小学校から高校に掛けて、私は山歩きをよくしていて、高校時代は県大会に参加したりもした。何かを求めて(それがよく分からなかったのだが)、のめり込むようにして打ち込んでいたのだ。高校生ながら、山の中では『霊気』なるものを感じる機会はあった。初めて丹沢ヤビツ峠から表尾根を登った時がそうだ。一瞬、とても冷たい気流がフッと掠めたが、それが私にとっての『山の洗礼』だったような気がする。ともあれ、最初の頃はそれが一体何なのかは知る由もなかった。

高校一年生の夏合宿で谷川岳に登山した時、私は完全にバテテしまって、メンバーに迷惑を掛けたことがあった。振り返れば、『餓鬼に魅入られた』とでもなるのだろう。しかし当時は、『単純に体力が備わっていなかっただけ』と固く信じ込んでいた。

その後、丹沢、三峰山、八ヶ岳朝日連峰、雪解け前の尾瀬、富士山など、『霊峰』に登山したのだが、その時の不思議な感覚は高校三年生の『大幹部?!』になった頃から、自分の中で、少しずつだかが形を取り始めていたような気がする。無論、その頃もまだ、ハッキリと言葉で表現する段階ではなかった…。

高校時代から数えて、30年近く経った。週末にアタックザック(リュックサックと言わないのだ!)を背負い、作務衣のズボンに、エアージョーダンのナイキを履いている人を見掛けたら、それは『行者さん』デス(苦笑)だが、そうやってバスと電車を乗り継ぎ、階段を上り下り、クタクタになってもひたすら前に前にと歩いているうちに、私の中でずっと惰眠を貪っていたに違いない『山行の感覚』が、とうとう甦ってきたような気がしている。

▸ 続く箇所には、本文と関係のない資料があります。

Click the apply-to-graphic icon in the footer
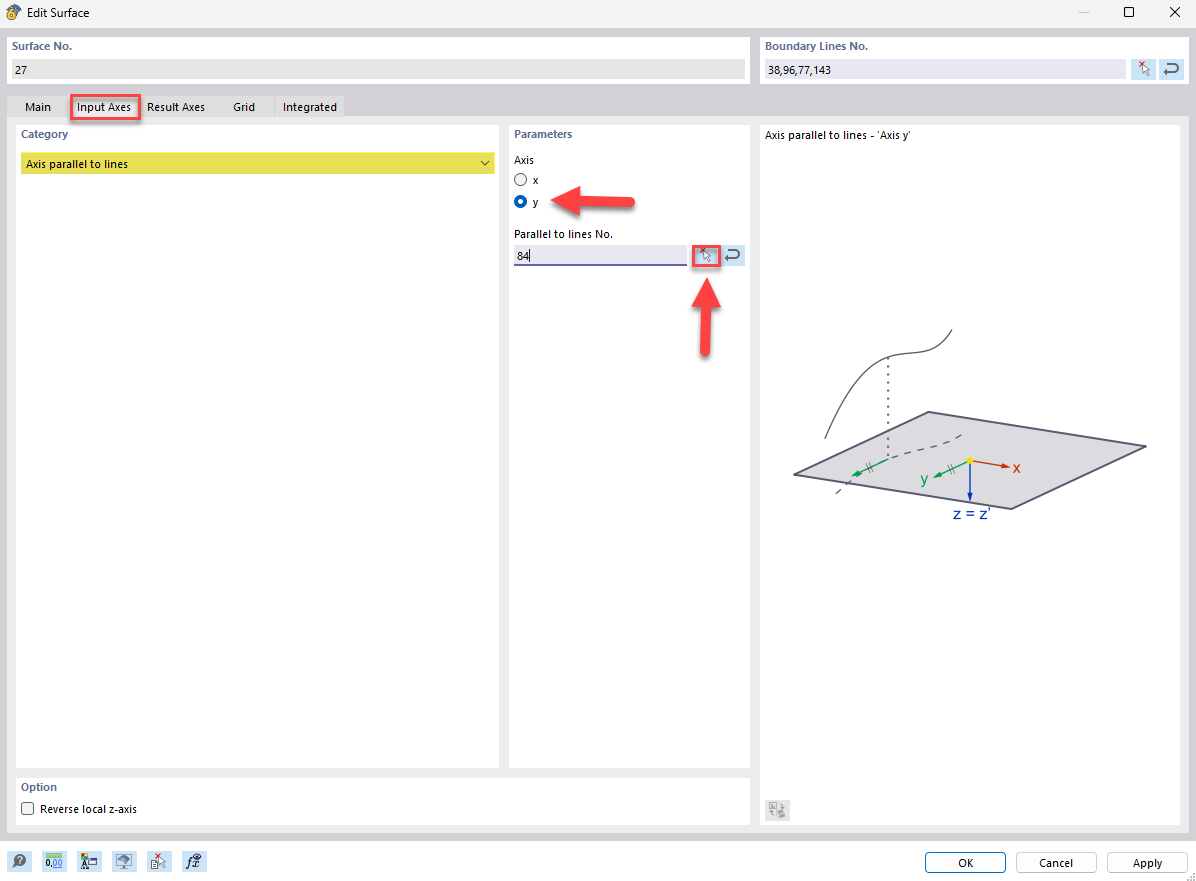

久しく不摂生と言うか、体力増強を怠けていたツケによって、最初の頃は、『これでもか!』とばかりに『疲れ』と『筋肉痛』が押し寄せて来た。だが、段々と足腰を中心とする体力が復活してくるに連れ、遥かに薄れかかった『記憶』が復活を果たしてきているな、そう実感している。

『山』から下りたら、『里』において、正しく再生することが大事だ―――。『山の行より里の行』とは、修験道修行者の戒めとするところであるが、大切なことは、山に逃げ込むのではなくて、それを里に還元しようとして奮闘する態度なのだ。『里は里で待ったなし』なのである。

ともあれ、身体全体で掴んだ記憶は、おいそれとは消えない。目には見えないが、確かにその人にとっての財産となるものだ。小学生時代、両親と一緒に歩いた信貴~生駒、葛城山二上山、奈良の諸街道などなど。さほど気にもしていなかったのに、振り返れば、家族揃って『巡礼』させて頂いたことにハッと気付く―――。その時の記憶が土台(功徳)となって、高校時代の登山体験を経て、自分の中でバージョンアップして沸々と甦る…。

そんなことをつらつらと、しかも有り難く思いながら、今度もまた渋谷駅のターミナル内を歩く。